As pandemic-related shutdowns have entered their ninth month,
banks have continued to collect, lend, and exhibit art. By comparison, 1 in 3
American museums never reopened after shutting down in March.
In many respects,
Spain’s central bank was playing catch-up the minute it was founded in
1782—nearly 100 years after the Bank
of England.
From another
angle, though, Spain’s Banco de San Carlos, which subsequently became the Banco
de España, was ahead of its time: It ranks as having one of the world’s
first corporate art collections.
“The president of
the Bank of Spain commissioned Francisco Goya to create six works of the bank’s
directors,” says Banco de España curator Yolanda Romero. “One of the goals was
to preserve the memory of the history of the bank through the portraits, and the
other was to promote the art of its time.”
Gradually, the
Banco de España was joined by a trickle of other financial institutions, which
turned into a flood after World War II.
Today, banks are
some of the most important art patrons in the world.
“Bankers stepped
in like the new Medici,” says Arnold Witte, an associate professor in cultural
policy at the University of Amsterdam, whose research focuses on corporate art
collections. “From the 1950s onward, bankers needed to create a new and
positive image for themselves, and I think bankers like [Chase Manhattan’s]

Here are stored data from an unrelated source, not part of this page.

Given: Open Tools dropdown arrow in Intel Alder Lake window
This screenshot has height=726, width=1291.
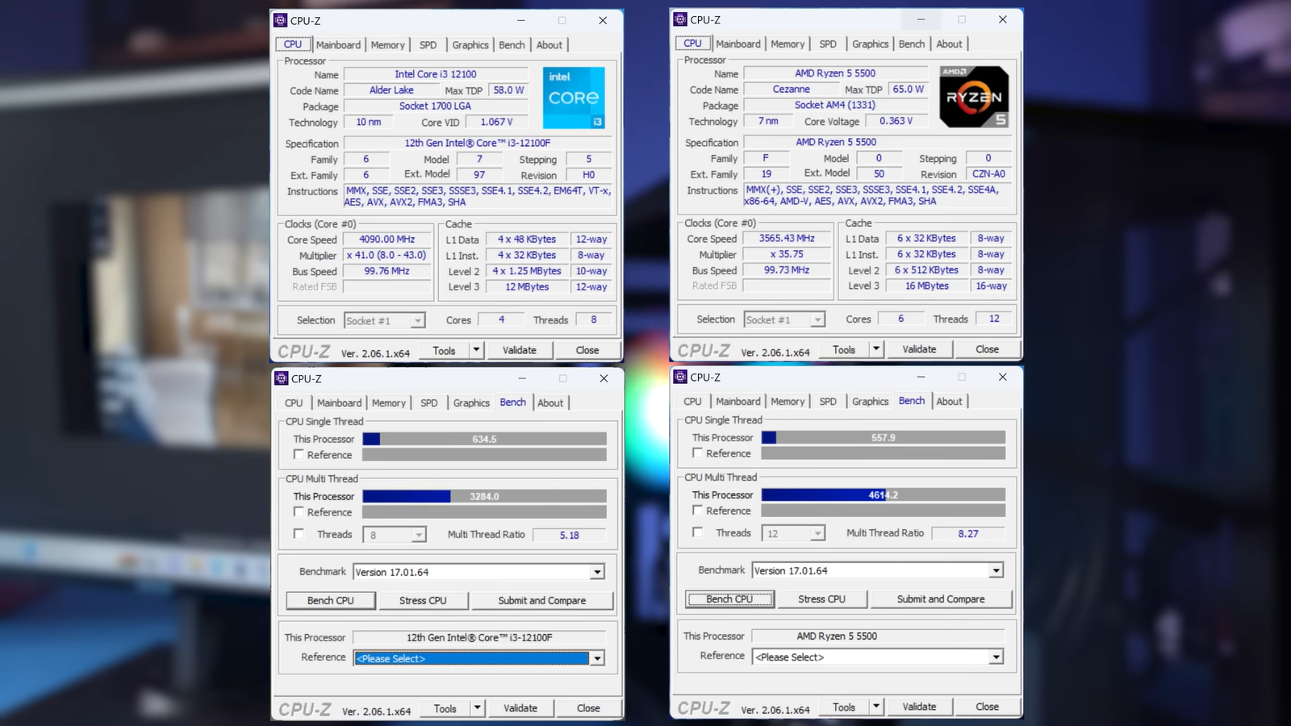Looking at the screenshot, I should coord(477,350).
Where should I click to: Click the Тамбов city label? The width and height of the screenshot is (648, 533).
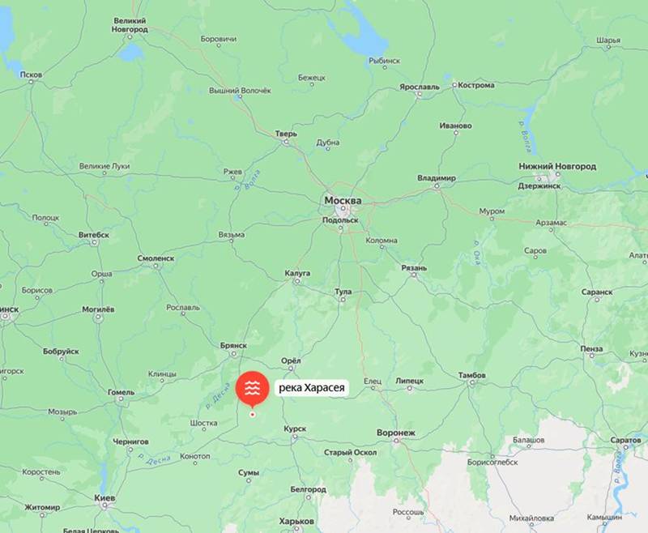point(472,375)
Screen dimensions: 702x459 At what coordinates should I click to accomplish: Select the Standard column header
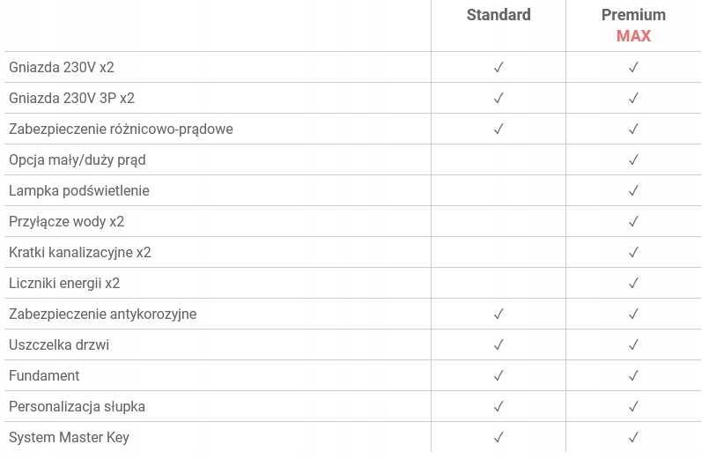pos(499,15)
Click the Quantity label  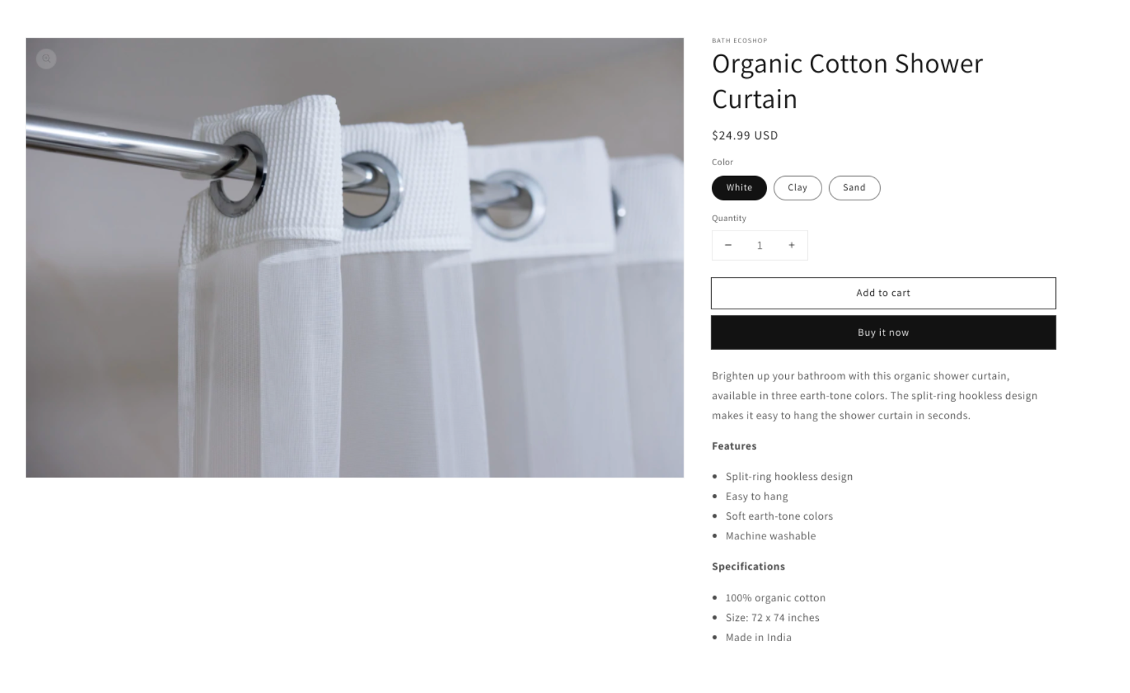pos(729,218)
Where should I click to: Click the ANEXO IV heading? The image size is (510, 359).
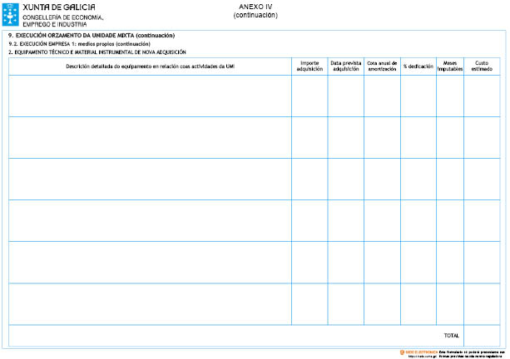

David Rockefeller were really aware of the fact that they could use art to that
end.”
Now, as
pandemic-related shutdowns have entered their ninth month, and as public
collections around the world dramatically scale back programming—if not the
collections themselves—banks and other large corporations have continued to
collect, lend, and exhibit art. By comparison, 1 in 3 American museums never
reopened after shutting down in March, according to a survey released on
Tuesday by the American Alliance of Museums.